■ WORK INSTRUCTIONS ■
Wherever the word "todo" occurs in the listing, copy the whole line.

- Opening Delimiter -

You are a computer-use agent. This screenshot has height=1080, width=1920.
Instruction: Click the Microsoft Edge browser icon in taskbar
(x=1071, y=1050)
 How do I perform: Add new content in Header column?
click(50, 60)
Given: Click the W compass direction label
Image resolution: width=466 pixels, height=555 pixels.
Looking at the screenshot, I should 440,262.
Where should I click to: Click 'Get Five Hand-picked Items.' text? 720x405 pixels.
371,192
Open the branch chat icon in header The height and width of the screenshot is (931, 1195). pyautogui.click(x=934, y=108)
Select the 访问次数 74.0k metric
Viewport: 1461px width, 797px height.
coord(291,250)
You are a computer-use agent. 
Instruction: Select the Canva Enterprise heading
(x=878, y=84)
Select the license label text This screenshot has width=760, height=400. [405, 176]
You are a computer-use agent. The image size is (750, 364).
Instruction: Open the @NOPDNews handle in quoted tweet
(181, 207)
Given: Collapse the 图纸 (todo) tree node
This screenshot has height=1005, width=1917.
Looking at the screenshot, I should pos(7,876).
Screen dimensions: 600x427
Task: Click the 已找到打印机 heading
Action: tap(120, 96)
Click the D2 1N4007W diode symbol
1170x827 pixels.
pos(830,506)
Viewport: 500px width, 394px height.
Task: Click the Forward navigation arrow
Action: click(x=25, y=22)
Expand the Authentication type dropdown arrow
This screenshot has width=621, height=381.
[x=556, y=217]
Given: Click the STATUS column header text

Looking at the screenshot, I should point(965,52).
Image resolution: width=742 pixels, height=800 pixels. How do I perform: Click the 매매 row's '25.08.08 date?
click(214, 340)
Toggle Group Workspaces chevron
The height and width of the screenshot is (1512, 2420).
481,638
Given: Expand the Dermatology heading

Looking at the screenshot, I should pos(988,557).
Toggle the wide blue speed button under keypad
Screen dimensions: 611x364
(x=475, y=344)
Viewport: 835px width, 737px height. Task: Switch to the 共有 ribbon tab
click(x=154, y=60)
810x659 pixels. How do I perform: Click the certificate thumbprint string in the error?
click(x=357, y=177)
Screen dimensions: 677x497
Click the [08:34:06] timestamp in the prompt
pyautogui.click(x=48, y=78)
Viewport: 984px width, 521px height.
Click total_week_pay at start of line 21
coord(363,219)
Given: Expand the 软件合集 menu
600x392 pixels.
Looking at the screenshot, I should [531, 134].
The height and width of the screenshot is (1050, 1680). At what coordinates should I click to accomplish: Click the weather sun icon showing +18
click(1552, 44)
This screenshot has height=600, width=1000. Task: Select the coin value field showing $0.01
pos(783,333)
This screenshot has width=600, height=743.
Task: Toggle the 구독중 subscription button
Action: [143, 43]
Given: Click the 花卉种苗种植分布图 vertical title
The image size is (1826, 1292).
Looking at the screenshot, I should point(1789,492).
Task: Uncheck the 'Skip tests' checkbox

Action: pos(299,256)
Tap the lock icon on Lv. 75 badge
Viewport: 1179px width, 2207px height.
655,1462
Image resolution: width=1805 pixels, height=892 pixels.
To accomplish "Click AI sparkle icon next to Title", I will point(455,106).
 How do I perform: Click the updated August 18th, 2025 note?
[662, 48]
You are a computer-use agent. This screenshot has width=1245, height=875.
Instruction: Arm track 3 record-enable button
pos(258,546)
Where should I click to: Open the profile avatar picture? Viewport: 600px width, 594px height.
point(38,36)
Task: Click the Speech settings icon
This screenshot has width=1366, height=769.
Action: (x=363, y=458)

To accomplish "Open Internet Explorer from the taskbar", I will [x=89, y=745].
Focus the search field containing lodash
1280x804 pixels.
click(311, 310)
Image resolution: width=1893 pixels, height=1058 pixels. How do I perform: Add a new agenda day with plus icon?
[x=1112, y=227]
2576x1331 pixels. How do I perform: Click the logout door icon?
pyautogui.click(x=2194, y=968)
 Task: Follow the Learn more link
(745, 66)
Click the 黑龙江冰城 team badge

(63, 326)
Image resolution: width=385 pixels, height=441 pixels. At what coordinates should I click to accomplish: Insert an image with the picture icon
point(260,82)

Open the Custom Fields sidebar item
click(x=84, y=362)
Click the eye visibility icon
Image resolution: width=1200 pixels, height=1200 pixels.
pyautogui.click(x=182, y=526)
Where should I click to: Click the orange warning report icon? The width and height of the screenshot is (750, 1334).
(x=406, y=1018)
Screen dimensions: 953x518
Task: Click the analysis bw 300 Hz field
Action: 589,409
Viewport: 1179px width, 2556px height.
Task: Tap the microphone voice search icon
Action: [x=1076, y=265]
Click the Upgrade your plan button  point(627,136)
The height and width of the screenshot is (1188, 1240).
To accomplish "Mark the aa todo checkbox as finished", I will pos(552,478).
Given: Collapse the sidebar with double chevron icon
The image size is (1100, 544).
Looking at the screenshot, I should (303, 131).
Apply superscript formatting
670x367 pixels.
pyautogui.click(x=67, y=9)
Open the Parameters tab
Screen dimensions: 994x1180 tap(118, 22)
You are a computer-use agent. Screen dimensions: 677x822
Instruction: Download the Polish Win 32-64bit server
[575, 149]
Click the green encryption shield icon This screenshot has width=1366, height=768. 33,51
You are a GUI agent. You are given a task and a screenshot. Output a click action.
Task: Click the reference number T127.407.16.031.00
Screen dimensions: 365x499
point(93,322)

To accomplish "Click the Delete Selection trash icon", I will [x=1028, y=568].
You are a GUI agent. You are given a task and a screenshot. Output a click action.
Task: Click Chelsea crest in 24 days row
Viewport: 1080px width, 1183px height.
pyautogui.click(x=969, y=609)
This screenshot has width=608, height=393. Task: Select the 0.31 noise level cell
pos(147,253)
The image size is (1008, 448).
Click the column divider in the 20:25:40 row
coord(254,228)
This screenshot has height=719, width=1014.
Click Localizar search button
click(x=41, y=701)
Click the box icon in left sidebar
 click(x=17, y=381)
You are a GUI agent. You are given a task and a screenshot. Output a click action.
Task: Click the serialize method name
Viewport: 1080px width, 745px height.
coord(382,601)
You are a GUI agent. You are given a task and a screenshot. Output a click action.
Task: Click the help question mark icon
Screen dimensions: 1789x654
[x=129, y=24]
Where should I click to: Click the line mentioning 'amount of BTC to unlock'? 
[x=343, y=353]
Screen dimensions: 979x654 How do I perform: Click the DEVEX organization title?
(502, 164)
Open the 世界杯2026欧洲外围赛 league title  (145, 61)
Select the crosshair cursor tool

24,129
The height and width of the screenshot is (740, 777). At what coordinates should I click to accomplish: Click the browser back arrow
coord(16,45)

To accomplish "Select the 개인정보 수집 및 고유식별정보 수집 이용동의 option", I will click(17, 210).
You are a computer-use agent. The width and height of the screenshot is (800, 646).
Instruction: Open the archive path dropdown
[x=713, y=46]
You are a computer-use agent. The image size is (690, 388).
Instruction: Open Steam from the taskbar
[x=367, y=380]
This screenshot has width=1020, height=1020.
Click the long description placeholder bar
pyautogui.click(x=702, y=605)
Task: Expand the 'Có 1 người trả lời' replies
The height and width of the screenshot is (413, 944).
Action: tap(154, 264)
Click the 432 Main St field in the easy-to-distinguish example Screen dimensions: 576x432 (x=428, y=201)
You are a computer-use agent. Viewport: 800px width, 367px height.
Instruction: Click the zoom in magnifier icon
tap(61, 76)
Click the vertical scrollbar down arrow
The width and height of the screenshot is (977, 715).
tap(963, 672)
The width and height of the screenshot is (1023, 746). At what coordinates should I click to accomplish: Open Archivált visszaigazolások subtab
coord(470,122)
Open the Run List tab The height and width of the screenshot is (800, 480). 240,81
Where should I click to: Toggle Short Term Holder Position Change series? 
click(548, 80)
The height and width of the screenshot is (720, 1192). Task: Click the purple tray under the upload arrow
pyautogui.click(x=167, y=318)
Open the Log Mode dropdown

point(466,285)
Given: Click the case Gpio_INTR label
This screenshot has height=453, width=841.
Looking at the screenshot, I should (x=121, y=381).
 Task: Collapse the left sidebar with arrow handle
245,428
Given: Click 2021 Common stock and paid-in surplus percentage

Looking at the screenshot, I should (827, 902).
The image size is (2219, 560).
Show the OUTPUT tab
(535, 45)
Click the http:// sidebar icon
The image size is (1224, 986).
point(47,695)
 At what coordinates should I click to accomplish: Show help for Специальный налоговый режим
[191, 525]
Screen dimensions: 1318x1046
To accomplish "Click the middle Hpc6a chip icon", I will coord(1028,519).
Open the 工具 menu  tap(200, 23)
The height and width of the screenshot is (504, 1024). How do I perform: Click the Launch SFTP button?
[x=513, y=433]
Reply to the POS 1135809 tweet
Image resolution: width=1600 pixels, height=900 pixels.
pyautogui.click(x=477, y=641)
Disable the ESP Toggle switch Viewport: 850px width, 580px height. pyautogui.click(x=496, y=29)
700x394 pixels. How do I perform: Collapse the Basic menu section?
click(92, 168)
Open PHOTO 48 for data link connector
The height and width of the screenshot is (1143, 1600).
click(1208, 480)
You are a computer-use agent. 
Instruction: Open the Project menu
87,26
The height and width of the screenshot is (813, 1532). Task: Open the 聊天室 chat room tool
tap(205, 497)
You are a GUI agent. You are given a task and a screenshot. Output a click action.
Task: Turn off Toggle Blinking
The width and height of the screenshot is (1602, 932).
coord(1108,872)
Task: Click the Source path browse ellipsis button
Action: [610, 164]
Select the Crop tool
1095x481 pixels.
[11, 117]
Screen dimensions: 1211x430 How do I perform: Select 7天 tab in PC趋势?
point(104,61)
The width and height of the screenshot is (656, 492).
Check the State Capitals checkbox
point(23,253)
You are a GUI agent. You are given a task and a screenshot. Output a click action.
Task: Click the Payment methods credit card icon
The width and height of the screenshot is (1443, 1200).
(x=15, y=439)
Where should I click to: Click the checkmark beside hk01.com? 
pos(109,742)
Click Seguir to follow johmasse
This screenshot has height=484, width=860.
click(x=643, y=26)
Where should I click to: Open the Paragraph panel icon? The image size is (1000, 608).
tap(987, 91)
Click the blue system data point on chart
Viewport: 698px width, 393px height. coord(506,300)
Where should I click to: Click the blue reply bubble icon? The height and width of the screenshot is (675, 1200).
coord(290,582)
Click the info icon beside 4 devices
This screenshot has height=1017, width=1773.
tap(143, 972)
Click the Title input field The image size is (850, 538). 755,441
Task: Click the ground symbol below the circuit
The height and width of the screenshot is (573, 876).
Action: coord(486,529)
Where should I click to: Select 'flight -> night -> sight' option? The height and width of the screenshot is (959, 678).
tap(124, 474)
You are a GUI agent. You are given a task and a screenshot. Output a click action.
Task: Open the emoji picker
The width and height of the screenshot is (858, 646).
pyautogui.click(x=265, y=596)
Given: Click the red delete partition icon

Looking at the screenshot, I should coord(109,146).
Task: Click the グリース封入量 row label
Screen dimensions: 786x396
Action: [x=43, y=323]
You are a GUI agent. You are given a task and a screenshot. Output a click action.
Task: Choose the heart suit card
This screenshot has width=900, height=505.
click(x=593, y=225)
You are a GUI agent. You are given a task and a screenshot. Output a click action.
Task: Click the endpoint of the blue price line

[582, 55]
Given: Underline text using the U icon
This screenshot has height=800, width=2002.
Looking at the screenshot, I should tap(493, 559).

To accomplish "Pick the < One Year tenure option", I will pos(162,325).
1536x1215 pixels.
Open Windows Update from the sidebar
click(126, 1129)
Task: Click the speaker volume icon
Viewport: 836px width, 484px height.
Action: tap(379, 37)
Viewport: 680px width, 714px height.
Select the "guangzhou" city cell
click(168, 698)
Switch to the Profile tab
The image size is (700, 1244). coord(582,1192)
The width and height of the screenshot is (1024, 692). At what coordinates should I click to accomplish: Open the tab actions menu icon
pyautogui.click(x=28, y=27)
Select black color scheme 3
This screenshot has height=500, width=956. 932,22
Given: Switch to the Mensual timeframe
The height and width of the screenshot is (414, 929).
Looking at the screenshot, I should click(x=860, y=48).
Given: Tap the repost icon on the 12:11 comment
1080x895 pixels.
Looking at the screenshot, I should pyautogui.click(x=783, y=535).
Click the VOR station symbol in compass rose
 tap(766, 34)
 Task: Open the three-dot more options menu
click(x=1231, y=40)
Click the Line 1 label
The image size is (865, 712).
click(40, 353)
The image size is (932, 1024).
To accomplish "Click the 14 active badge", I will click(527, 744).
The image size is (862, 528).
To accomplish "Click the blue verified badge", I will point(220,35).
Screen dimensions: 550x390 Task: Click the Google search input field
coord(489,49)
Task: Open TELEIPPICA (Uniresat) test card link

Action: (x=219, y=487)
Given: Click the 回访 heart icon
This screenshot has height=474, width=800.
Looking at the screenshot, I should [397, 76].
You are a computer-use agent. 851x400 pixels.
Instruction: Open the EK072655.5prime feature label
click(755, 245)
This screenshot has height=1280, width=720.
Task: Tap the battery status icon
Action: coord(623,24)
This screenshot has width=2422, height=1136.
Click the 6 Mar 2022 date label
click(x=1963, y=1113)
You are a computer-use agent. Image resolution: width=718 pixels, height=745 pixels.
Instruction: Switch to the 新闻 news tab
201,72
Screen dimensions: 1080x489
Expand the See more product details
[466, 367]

- Closing Delimiter -

■ ANSWER SPACE ■
Given: Collapse the 图纸 (todo) tree node
To accomplish "Mark the aa todo checkbox as finished", I will pos(552,478).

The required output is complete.